Ça commence souvent par une publicité sur Facebook ou un autre réseau social : un produit génial, dont les vertus sont vantées par des dizaines d'internautes dans les commentaires et une offre promotionnelle limitée dans le temps qu'il ne faut pas rater.
Les clients commandent et tombent dans le piège. Comme cet été avec le soutien-gorge Seinsafe, censé protéger contre… le cancer du sein. Rien de moins. Des dizaines de femmes ont commandé le sous-vêtement prétendument miraculeux au prix de 29,90 euros (« au lieu de 59,90 euros, livraison gratuite ! » vantait le vendeur). Certaines n'ont jamais rien eu. D'autres l'ont bien reçu mais ont immédiatement dénoncé sa médiocre qualité : le coût de fabrication ne devait pas dépasser pas quelques euros.
Saisie par des consommateurs lésés, l'association UFC-Que choisir n'a pas eu le temps d'agir pour faire respecter leur droit au remboursement dans le cadre du délai de rétractation. Le site Seinsafe avait fermé, laissant tout le monde sur le carreau.
Des prix variant du simple au décuple
Cet exemple n'est pas un cas isolé. Il illustre la pratique de plus en plus courante et souvent contestable du « dropshipping ». Il s'agit de sites d'e-commerce qui commercialisent des produits sans les avoir en stock. Pour gagner du temps et des frais d'entreposage, c'est le fournisseur ou le fabricant qui livre directement le client final, sans que celui-ci le sache d'ailleurs.

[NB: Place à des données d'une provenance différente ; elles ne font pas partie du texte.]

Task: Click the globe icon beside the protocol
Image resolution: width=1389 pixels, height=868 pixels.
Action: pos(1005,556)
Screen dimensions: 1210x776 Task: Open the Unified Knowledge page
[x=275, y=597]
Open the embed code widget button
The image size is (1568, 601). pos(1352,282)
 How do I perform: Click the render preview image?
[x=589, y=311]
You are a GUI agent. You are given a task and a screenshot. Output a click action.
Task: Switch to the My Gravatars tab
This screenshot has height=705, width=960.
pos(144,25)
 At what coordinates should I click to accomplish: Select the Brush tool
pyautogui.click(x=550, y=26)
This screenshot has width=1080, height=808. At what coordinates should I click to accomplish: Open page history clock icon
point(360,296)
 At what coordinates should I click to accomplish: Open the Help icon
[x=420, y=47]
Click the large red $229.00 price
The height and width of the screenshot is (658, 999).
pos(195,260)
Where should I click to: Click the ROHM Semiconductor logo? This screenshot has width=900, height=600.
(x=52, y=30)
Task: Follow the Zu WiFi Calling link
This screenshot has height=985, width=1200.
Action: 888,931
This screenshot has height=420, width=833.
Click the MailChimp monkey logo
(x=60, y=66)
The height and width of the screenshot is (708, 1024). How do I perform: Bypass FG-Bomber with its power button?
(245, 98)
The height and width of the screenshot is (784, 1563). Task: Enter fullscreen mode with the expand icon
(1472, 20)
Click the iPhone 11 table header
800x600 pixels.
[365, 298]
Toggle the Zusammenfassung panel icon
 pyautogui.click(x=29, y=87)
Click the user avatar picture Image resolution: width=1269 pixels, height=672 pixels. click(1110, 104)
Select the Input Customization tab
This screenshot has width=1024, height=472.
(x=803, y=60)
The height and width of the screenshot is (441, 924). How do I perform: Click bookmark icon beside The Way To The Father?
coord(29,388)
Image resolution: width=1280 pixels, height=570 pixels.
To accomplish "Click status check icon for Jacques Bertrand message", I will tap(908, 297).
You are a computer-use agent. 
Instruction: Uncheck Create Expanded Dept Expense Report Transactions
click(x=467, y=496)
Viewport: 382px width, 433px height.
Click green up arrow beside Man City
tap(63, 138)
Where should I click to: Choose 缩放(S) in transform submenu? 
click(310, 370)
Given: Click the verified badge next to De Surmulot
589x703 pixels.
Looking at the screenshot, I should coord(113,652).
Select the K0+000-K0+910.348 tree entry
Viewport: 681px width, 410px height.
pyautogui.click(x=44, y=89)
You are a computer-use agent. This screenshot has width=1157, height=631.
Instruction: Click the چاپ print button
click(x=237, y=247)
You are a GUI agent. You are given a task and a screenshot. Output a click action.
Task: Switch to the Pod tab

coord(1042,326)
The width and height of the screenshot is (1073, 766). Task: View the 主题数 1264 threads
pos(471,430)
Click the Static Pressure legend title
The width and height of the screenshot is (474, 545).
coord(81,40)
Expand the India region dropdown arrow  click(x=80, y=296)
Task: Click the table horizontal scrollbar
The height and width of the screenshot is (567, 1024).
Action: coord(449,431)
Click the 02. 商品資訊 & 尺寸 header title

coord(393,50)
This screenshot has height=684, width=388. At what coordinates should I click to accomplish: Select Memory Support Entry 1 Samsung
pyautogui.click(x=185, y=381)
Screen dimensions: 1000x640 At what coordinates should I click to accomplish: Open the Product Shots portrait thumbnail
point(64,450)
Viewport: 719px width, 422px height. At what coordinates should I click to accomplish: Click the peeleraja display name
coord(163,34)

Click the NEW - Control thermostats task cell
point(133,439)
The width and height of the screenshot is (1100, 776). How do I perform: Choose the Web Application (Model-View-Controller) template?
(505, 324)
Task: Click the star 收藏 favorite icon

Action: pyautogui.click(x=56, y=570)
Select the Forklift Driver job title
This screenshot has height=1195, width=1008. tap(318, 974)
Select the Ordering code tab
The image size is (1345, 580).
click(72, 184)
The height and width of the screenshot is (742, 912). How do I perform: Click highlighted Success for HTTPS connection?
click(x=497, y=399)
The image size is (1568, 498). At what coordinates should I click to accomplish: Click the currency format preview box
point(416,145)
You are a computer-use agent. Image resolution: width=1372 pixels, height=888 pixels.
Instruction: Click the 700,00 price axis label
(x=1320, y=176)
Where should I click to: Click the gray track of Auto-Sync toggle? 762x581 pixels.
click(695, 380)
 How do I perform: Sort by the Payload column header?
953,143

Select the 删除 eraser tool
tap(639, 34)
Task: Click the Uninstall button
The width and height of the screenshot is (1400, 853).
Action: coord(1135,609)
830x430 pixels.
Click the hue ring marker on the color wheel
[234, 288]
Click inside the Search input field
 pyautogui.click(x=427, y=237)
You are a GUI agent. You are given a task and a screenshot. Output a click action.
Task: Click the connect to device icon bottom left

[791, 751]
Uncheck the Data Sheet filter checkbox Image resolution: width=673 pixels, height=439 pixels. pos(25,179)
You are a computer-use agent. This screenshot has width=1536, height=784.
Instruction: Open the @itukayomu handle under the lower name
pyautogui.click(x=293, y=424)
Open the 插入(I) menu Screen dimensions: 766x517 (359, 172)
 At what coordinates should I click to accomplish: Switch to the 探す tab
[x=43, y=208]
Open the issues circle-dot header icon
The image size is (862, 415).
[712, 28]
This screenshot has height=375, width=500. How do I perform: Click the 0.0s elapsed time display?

Intéressante à la base, la pratique a malheureusement été dévoyée.
« Le dropshipping pourrait être légal mais dans la pratique, ça ne l'est quasiment jamais, note Cyril Brosset, journaliste spécialisé dans les nouvelles technologies à l'UFC-Que choisir. Le consommateur croit s'adresser à un site français mais en réalité, le marchand français n'a pas de fournisseur et se contente de transmettre la commande à un site chinois. De fait, c'est souvent vendu plus cher, c'est beaucoup plus compliqué pour le consommateur de renvoyer le produit et de se faire rembourser en cas de souci. »
D'ailleurs, si Seinsafe n'existe plus, son soutien-gorge est toujours en vente sur d'autres sites de dropshippers. Sans les propriétés anti-cancer mais avec les mêmes photos et des prix variant du simple au décuple.
La plupart des produits proviennent du site AliExpress
« Le dropshipping est une activité sur laquelle nous avons l'œil », ne cache pas Loïc Tanguy, directeur de cabinet à la Répression des fraudes. Au point que la Direction générale de la concurrence, de la consommation et de la répression des fraudes (DGCCRF) a lancé une enquête nationale l'an dernier sur le sujet. Elle est toujours en cours.
« Intrinsèquement, c'est légal, note le responsable. Mais beaucoup de dropshippers ne sont pas très sains : ils n'informent pas bien les consommateurs, produisent de faux avis, utilisent le marketing de l'urgence qui pousse le consommateur à acheter vite des produits vendus pourtant bien plus chers que sur d'autres places de
La plupart des produits vendus par les dropshippers proviennent du site chinois AliExpress (groupe Alibaba), qui vend tout un tas de produits pour seulement quelques euros. « Les consommateurs français peuvent acheter directement sur AliExpress, rappelle simplement Yang Ning, le directeur général d'AliExpress en France lorsqu'on l'interroge sur la question. Les Français ne le savent pas assez et depuis un an, nous essayons d'y remédier. »
Pour éviter de payer un produit deux ou dix fois son prix (au mieux) ou de ne jamais se faire livrer (au pire), le meilleur conseil est de bien faire attention avant d'acheter. Car ensuite, c'est souvent trop tard. « Il faut globalement se méfier des très bonnes affaires qui cachent souvent de très mauvaises surprises, rappelle Loïc Tanguy de la DGCCRF. Il faut bien lire les conditions générales d'utilisation et prendre le temps de comparer avec d'autres produits similaires chez d'autres commerçants. »
Pour cela, voici une technique imparable : enregistrez la photo du produit convoité et entrer la dans le moteur de recherche inversé de Google Images. Apparaîtra alors la liste de toutes les utilisations en ligne de cette même photo. Vous pourrez ainsi voir si le produit est vendu ailleurs et à quel prix. Autre méthode, photographier l'article avec votre téléphone portable et le soumettre à l'application AliExpress qui vous permettra de le comparer aux 100 millions d'articles en vente sur la plateforme.